In my view, the European Institutions are encouraged to co-operate with me in the dispute-resolution mode by the knowledge that my inquiry is not exclusively focused on the question “what are the legal rights of the parties?” To put the same point more formally, a n administration characterised by a culture of service to citizens should regard a complaint as an opportunity to put the principle of service into practice. Willingness to co-operate with the Ombudsman to achieve a satisfactory resolution of the complaint is an important expression of commitment to that principle.

If there were no life beyond legality, institutions and complainants alike would be encouraged to regard my inquiries not as an opportunity to seek a win-win solution, but as a surrogate, or even a rehearsal, for a judicial procedure in which the only relevant question would be: “has the institution behaved legally?” Such an outcome would, I believe, significantly diminish the contribution that the European Ombudsman can make to enhancing relations between the European institutions and European citizens.

Again, however, I wish to insist that it for colleagues to determine whether the existing cultures in the administrations for which they are responsible and the characteristics of their own procedures lead them to share my analysis of the risks of an exclusive focus on legality and of the corresponding benefits of “life beyond legality”.

5 Conclusion

Friends and colleagues, let me bring my remarks to a conclusion by emphasising that successful ombudsmanship involves, among many other things, adapting the institution prudently to the constitutional, legal and administrative cultures in which it functions.

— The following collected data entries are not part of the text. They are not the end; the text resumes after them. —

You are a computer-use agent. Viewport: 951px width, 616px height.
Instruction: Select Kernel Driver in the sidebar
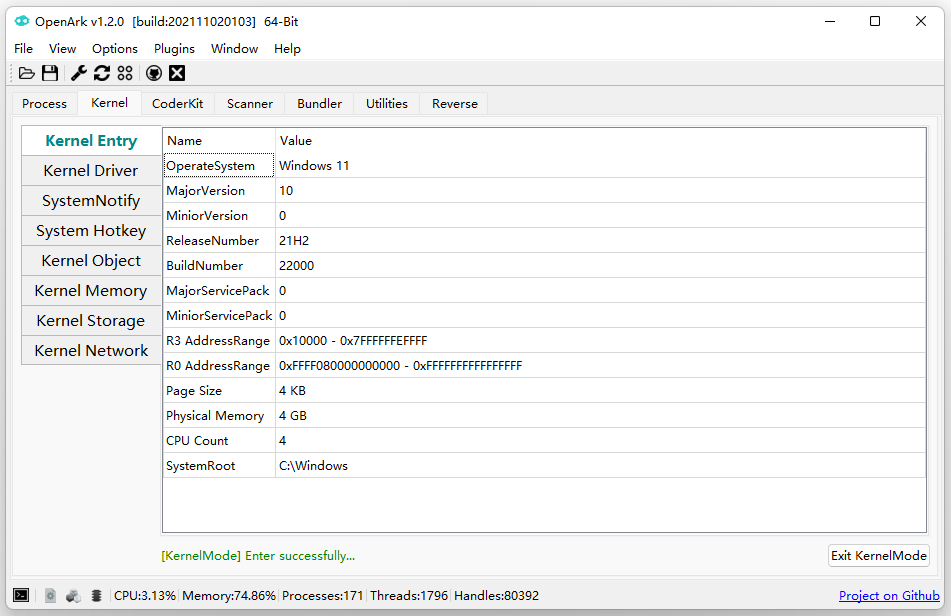click(91, 170)
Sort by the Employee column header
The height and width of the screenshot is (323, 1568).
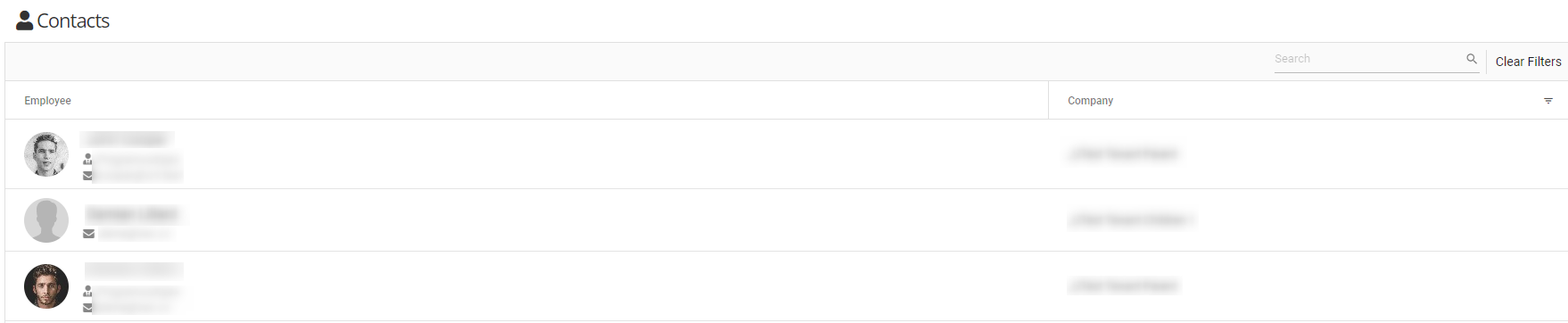point(47,101)
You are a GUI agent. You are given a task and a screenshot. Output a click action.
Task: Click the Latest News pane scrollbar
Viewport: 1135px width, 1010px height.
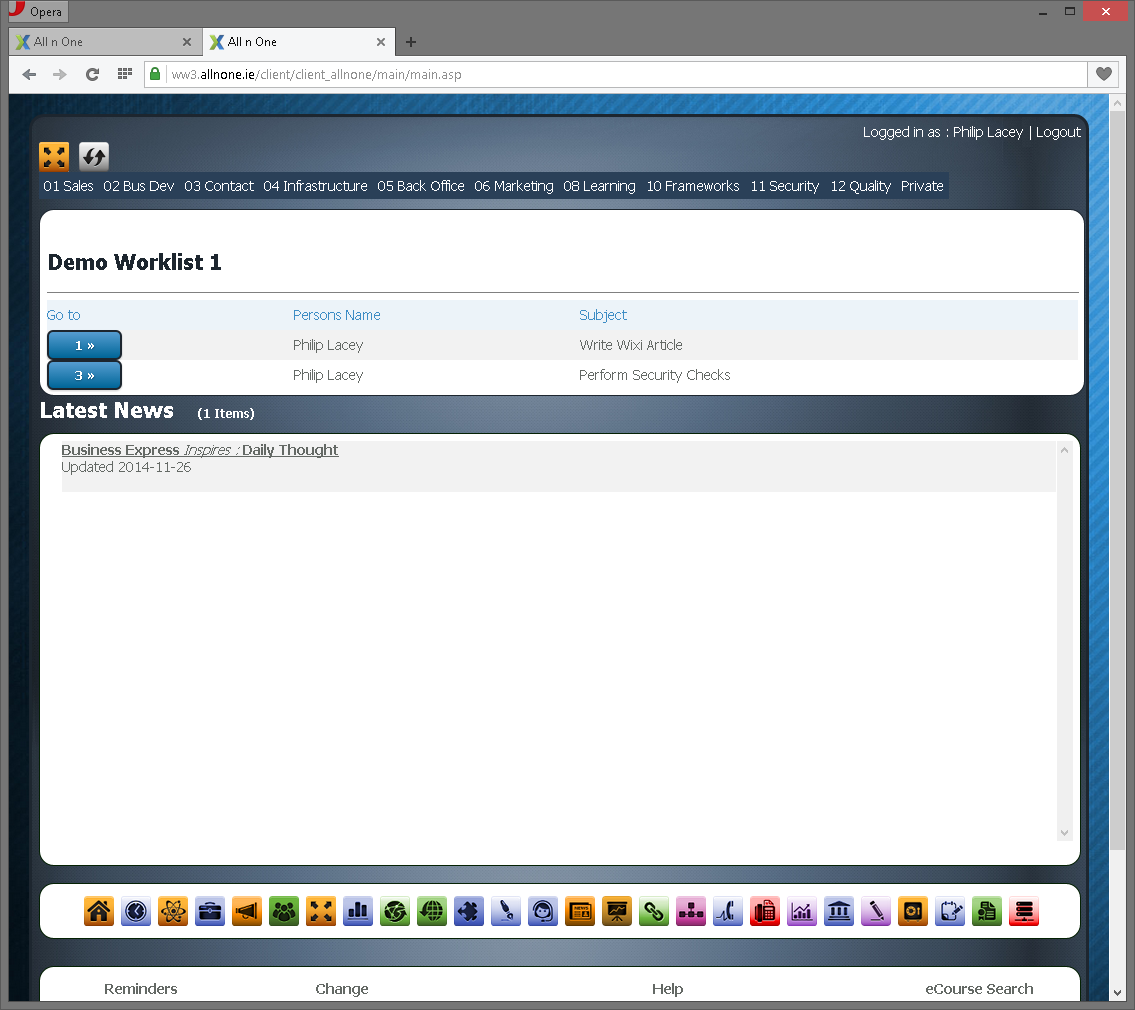(1064, 640)
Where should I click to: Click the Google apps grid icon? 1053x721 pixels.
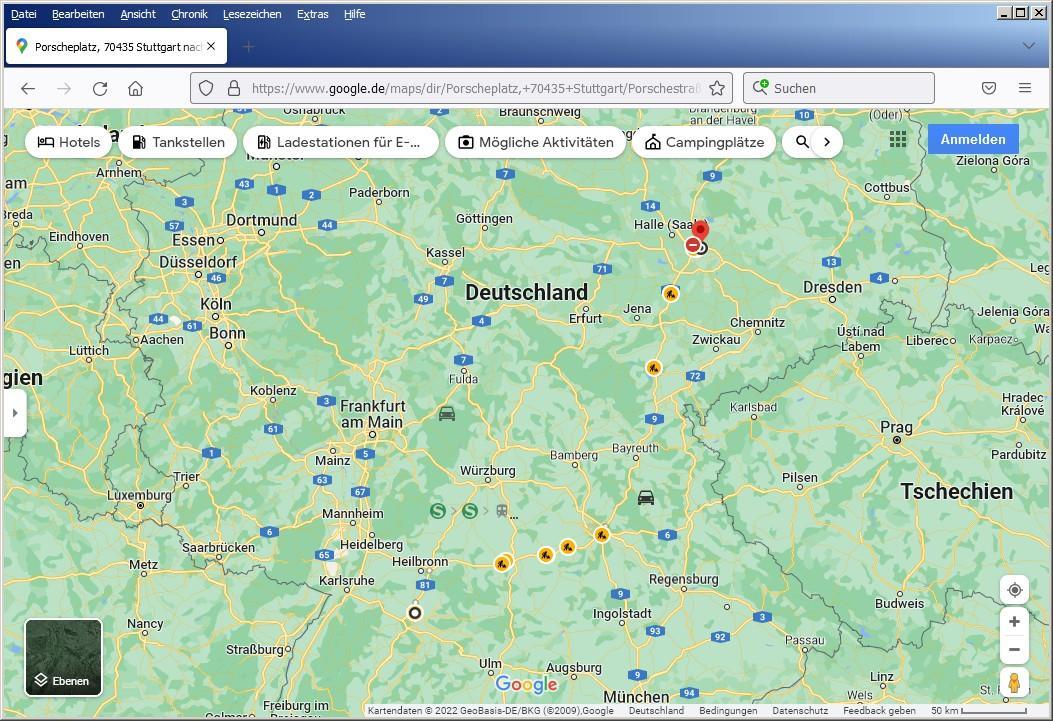[898, 140]

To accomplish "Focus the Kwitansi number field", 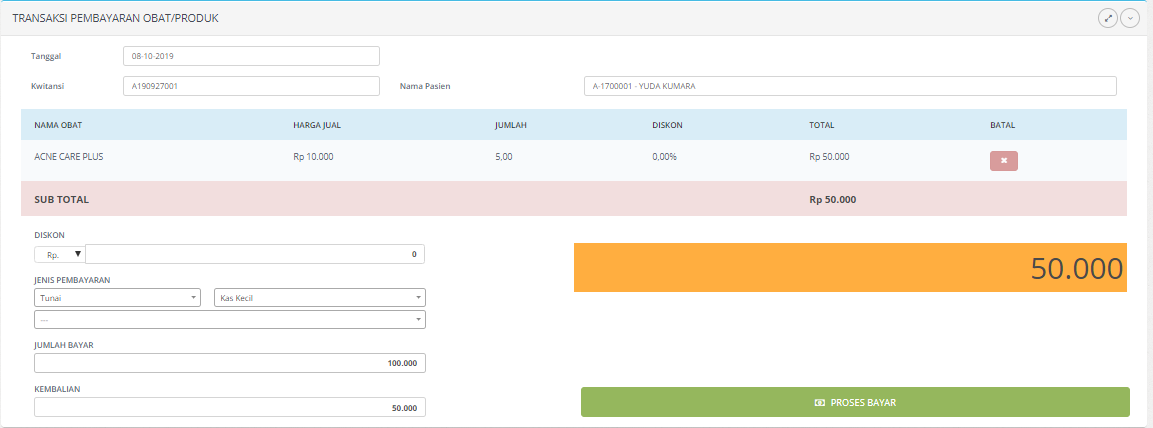I will coord(251,86).
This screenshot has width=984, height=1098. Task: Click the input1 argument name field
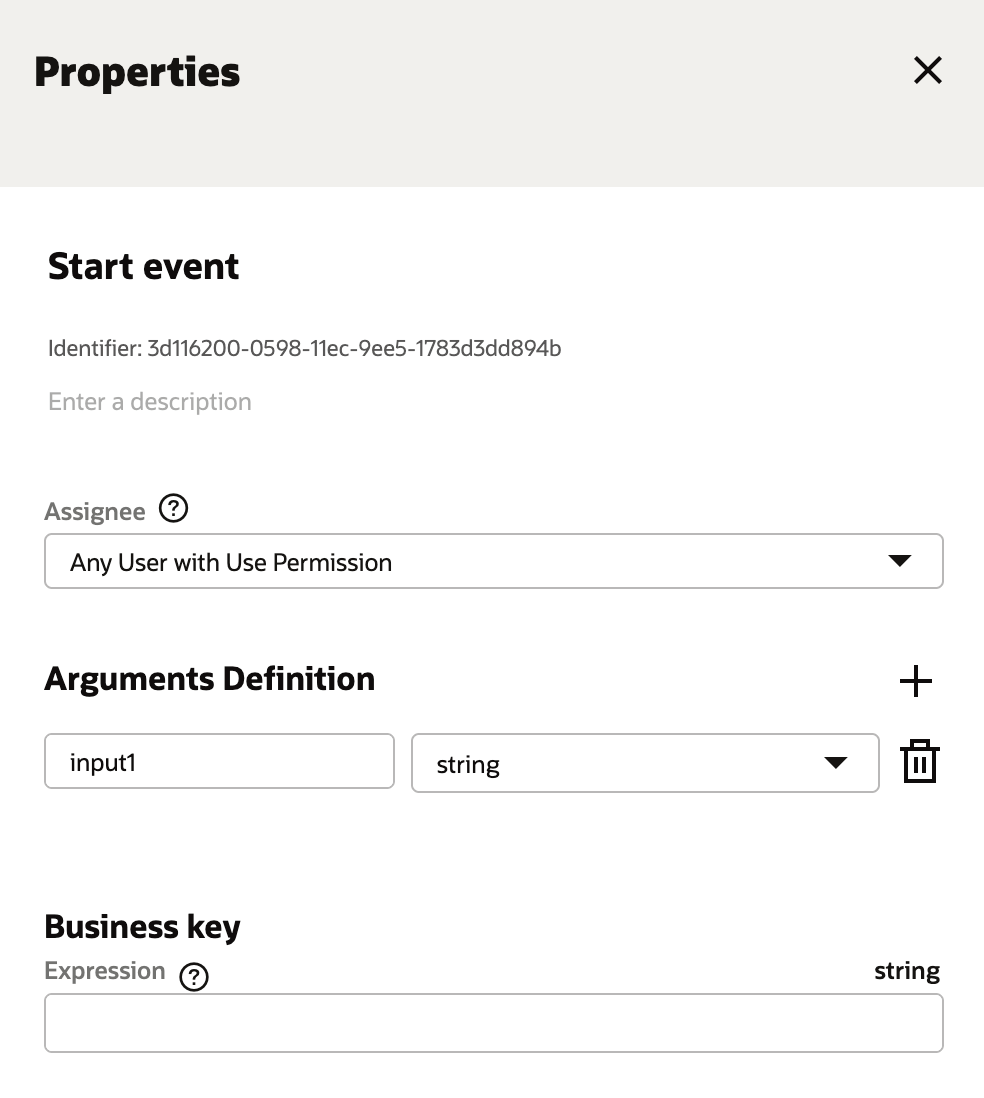[219, 761]
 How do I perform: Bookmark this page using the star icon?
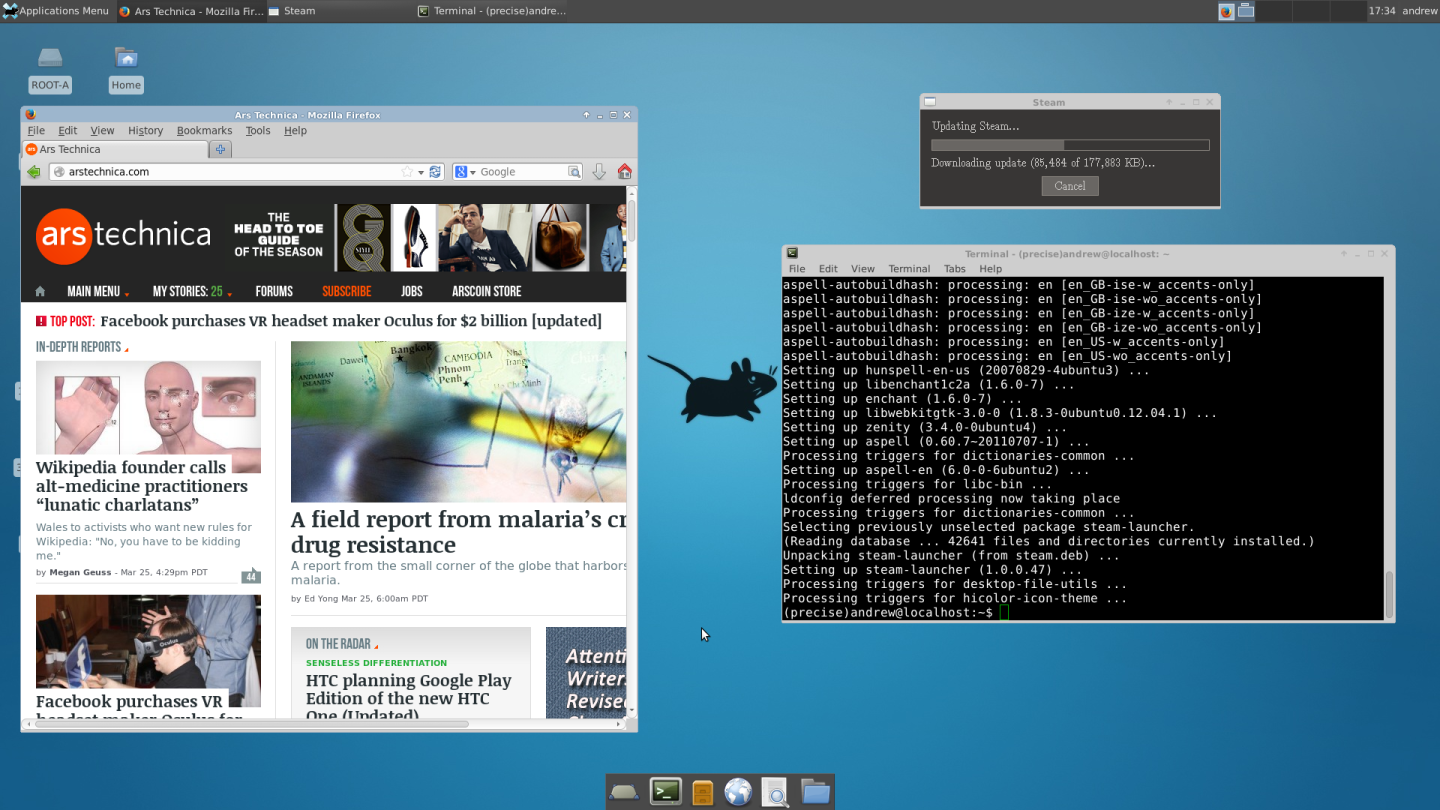point(406,172)
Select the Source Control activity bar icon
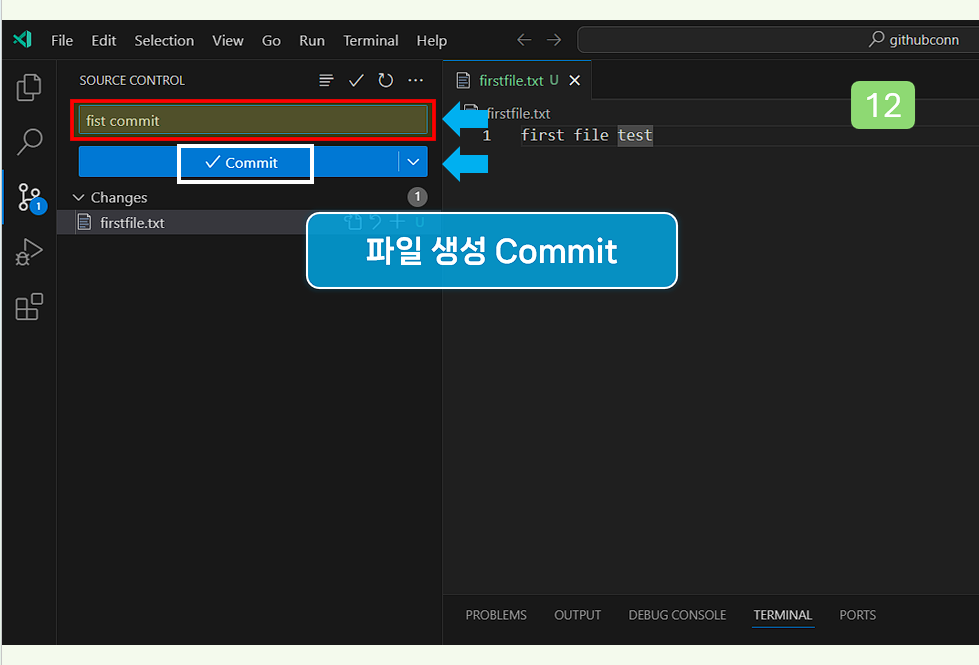The width and height of the screenshot is (979, 665). click(x=28, y=197)
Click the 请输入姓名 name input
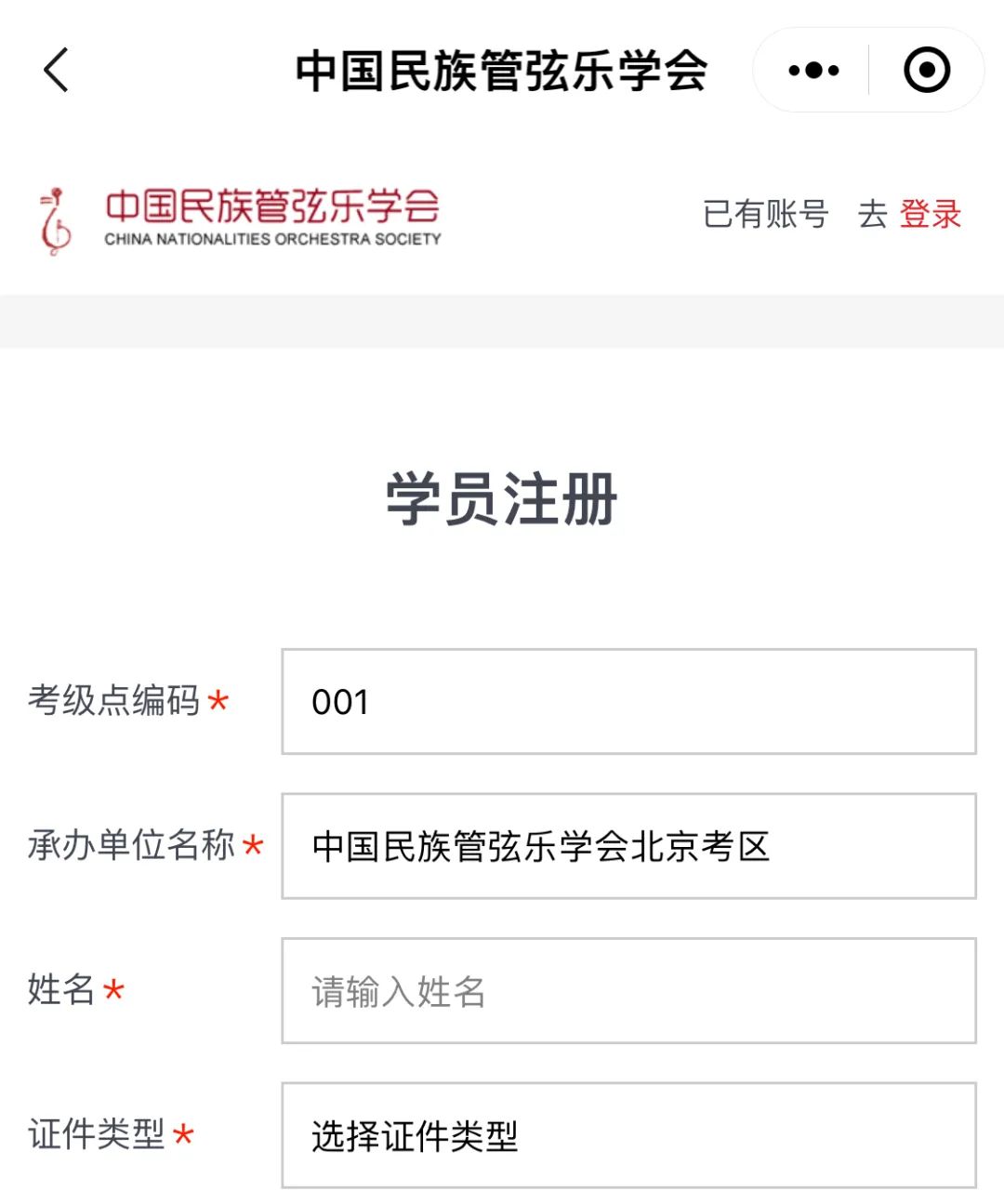 pyautogui.click(x=628, y=990)
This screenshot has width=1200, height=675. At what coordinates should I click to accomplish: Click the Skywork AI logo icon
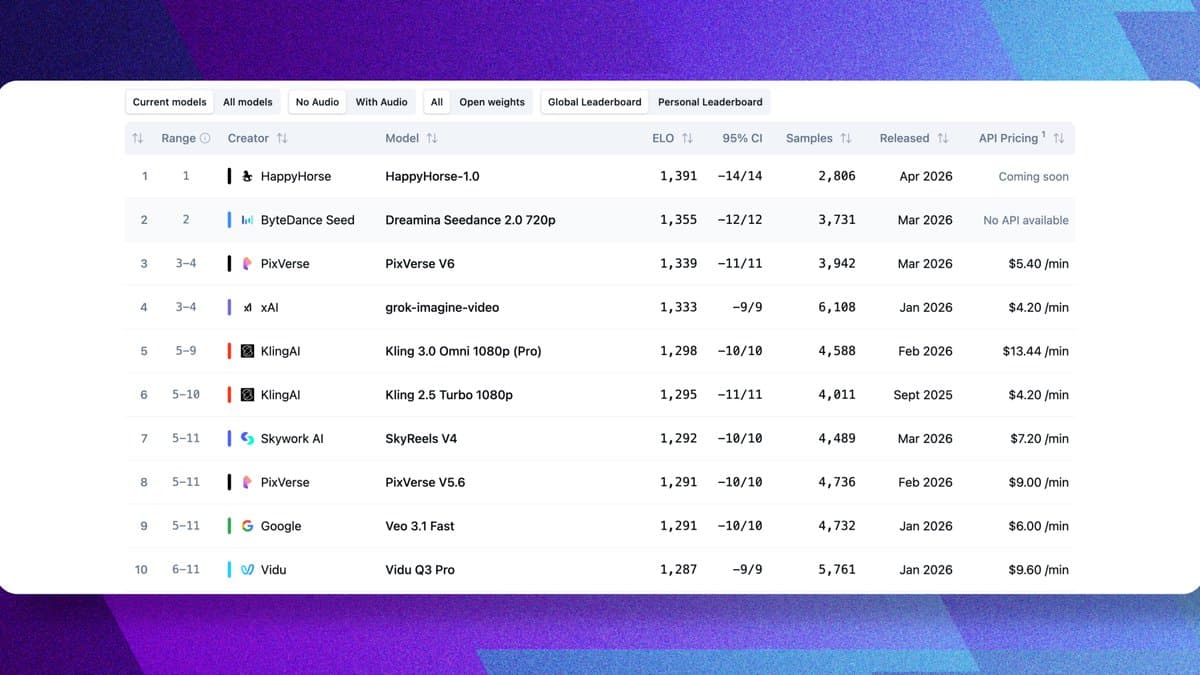pos(247,438)
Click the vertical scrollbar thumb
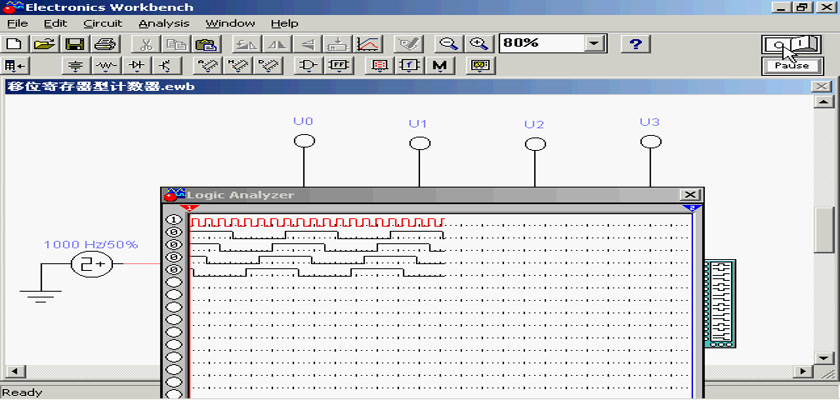Viewport: 840px width, 400px height. [x=824, y=232]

Flexibility and diversity are strengths.

There is, therefore, both space and the need for ombudsmen in different countries to apply different understandings of the relationship between legality and good administration.

However, I am convinced that the three waves that I described earlier have all brought their own distinctive and enduring contributions to the practice of ombudsmanship; and that they will continue to converge, since the rule of law, human rights and a culture of service in the public administration represent values and aspirations that we all share.

Thank you for your attention.


(1) See Bengt Wieslander, The Parliamentary Ombudsman in Sweden, The Bank of Sweden Tercentenary Foundation, 1994.

(2) Hans Gammeltoft-Hansen, “Trends leading to the establishment of a European ombudsman”, in P. Nikiforos Diamandouros (ed.), The European Ombudsman: Origins, Establishment, Evolution (Luxembourg: Office for Official Publications of the European Communities: 2005) pp. 13-26 at 17-18.

(3) The Portuguese Ombudsman was created in 1975 (Decree-Law n.º212/75, April 21) and subsequently included in the Portuguese Constitution of 1976 (Article 23). The Spanish Constitution of 1978 made provision for the office of Ombudsman (Article 54) and the first Ombudsman was appointed in 1982. In Greece, the Ombudsman was established in 1997 (Article 1 of Law n. 2477/97 - see now Law n. 3094/2003) and subsequently included in the Greek Constitution of 2001, in Article 103 (9). The first Greek Ombudsman took office in 1998.

(4) The Polish Ombudsman is an exception, having been established in 1987, shortly before the fall of communism in that country.

(5) For a survey of national concepts of discretion see, Jürgen Schwarze, European Administrative Law, Revised 1st Edition, (Office for Official Publications and Sweet and Maxwell: 2006) pp. 261-295.

(6) See generally, Jocelyne Bourgon, “Responsive, responsible and respected government: towards a New Public Administration theory, International Review of Administrative Sciences, Vol. 73 No 1 (2007) 7-26.